WHAT IS BEING ASKED
For the material that follows, return exactly the lines from the one with "Professional Affiliations (260, 563)" through the one with "Media (1021, 79)", both ends included.
***** RECORDS FOR PROCESSING
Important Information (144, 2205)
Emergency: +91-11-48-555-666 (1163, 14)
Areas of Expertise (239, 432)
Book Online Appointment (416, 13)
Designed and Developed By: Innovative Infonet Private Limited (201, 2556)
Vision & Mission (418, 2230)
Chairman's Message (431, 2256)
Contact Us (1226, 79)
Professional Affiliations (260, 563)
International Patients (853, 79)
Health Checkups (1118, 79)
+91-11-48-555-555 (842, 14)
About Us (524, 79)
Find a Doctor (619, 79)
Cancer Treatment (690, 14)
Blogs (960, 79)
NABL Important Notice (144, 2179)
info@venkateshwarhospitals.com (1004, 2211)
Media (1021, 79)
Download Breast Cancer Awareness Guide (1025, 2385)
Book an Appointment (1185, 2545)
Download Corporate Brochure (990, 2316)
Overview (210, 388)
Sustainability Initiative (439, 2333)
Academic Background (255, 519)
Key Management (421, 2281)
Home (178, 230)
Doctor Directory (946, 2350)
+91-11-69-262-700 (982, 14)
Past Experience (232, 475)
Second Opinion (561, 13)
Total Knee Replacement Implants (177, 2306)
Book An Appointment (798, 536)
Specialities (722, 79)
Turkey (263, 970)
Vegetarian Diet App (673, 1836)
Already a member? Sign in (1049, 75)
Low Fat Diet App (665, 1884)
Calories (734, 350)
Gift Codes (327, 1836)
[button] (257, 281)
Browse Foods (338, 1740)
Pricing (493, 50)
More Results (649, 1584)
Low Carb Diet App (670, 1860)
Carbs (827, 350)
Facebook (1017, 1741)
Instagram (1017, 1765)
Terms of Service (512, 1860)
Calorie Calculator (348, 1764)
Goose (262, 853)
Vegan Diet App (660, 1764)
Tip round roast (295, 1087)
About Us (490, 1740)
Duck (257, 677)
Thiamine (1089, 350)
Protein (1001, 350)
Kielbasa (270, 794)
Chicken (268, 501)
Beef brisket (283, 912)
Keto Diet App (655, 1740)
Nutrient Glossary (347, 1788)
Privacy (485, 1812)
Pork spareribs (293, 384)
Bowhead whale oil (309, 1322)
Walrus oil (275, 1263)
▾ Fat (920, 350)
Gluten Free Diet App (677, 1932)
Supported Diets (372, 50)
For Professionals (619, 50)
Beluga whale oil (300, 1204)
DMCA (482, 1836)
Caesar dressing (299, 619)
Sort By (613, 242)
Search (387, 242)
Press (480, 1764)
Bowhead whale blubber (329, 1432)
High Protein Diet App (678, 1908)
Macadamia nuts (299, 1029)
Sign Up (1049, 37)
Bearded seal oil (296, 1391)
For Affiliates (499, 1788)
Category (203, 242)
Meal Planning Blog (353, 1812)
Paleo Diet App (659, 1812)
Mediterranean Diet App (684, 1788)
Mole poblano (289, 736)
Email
**********
RESULT FOR THIS EXERCISE
Professional Affiliations (260, 563)
International Patients (853, 79)
Health Checkups (1118, 79)
+91-11-48-555-555 (842, 14)
About Us (524, 79)
Find a Doctor (619, 79)
Cancer Treatment (690, 14)
Blogs (960, 79)
NABL Important Notice (144, 2179)
info@venkateshwarhospitals.com (1004, 2211)
Media (1021, 79)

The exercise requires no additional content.